NEW YORK The bull market is back, according to at least some definitions of the term.
The Standard & Poor's 500 index this past week posted its best quarterly gain since late 1998. Wall Street's three main gauges are at their highest levels in a year. Investors are more upbeat that an economic rebound, three years in coming, is now under way.
Still, the bull market label gives investors a false hope of future, sustainable gains, according to experts.
"I've seen a concrete definition of a bear market as being down 20 percent, so for bull markets you could say it means rising 20 percent," said Robert Shiller, a Yale economics professor and author of "Irrational Exuberance," which correctly predicted in 2000 the bursting of the tech bubble.
"But it's often misleading to call something a 'bull' or a 'bear' market, because people think you've diagnosed something, when in fact all you've given it is a name," he said. "What they think it means is that it's going to continue."
Indeed, some experts define a bull market as a 20 percent upward move over any time period, while others prefer to see the gain sustained over several months to a year. A small minority refuses to declare a bull market until stock gauges reach a new peak.
There are also "cyclical" bull markets, which run for about a year, compared to multiyear "secular" ones.
Many experts believe Wall Street's current run can be best described as a cyclical bull market within a secular bear market, which began in 2000. Historically, secular markets last about 10 to 15 years, according to Ned Davis Research in Venice, Fla., so stocks could well return to bearish declines in a year or two, if not sooner.

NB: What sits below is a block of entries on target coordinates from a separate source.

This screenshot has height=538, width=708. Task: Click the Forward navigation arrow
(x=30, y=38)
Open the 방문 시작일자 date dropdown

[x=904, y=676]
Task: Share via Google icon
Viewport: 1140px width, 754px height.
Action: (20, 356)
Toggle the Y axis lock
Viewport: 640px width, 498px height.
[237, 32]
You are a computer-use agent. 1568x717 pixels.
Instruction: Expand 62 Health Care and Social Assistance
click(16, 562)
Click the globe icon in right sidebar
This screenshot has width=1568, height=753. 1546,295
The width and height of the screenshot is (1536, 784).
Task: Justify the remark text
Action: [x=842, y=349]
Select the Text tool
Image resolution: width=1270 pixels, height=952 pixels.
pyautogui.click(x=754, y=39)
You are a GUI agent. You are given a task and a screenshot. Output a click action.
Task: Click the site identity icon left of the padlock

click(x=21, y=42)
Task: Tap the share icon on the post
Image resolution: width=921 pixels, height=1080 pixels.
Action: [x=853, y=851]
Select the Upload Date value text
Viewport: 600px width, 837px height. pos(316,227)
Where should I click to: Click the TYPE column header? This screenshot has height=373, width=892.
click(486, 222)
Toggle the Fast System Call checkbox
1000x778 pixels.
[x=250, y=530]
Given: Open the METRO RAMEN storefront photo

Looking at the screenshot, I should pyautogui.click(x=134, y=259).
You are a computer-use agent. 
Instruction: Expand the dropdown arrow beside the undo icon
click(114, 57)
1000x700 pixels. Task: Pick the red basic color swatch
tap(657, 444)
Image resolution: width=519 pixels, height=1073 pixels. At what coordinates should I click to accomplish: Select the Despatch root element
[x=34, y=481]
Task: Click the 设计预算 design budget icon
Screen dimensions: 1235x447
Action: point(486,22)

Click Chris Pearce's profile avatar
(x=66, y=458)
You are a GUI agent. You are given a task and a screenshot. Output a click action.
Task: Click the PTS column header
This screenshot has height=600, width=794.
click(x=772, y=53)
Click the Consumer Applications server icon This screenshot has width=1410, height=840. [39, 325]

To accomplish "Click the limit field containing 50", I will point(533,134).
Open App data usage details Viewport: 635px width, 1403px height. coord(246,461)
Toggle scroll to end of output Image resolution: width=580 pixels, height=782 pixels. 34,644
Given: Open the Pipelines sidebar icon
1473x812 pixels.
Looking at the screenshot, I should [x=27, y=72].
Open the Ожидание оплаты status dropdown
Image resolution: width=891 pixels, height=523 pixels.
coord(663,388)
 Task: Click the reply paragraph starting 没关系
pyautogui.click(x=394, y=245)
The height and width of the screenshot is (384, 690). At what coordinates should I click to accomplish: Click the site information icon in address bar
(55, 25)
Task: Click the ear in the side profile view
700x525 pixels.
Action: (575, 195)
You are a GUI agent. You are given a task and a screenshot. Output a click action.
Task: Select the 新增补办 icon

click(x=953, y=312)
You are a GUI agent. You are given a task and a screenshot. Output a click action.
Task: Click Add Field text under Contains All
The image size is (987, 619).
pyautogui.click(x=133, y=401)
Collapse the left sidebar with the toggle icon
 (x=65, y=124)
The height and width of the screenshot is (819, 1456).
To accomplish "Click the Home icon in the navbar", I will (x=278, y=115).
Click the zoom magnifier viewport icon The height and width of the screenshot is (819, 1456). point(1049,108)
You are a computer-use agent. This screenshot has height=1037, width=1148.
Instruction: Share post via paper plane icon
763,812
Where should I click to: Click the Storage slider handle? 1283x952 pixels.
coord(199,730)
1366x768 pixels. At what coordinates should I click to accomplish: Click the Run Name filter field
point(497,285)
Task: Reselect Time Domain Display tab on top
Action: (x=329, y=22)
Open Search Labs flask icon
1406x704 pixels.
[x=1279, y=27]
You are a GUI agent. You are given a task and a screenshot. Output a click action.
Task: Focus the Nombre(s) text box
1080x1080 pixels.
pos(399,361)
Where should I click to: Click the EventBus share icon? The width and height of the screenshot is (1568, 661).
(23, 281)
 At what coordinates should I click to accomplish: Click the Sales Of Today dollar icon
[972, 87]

Stocks have already gone through a cyclical bull market recently. Prices rose more than 20 percent from September 2001 to March 2002 following the Sept. 11 attacks. A flurry of accounting scandals, however, soon derailed that rally and stocks eventually fell to multiyear lows on Oct. 9, 2002.
In the current bull market run since Oct. 9, the Dow has advanced about 24 percent, the Nasdaq is up 49 percent, and the S&P has gained 27 percent. The gauges, meanwhile, remain far off their early 2000 peak, when the Dow hit 11,722.98 on Jan. 14; the Nasdaq climbed to 5,048.62 on March 10; and the S&P rose to 1,527.46 on March 24.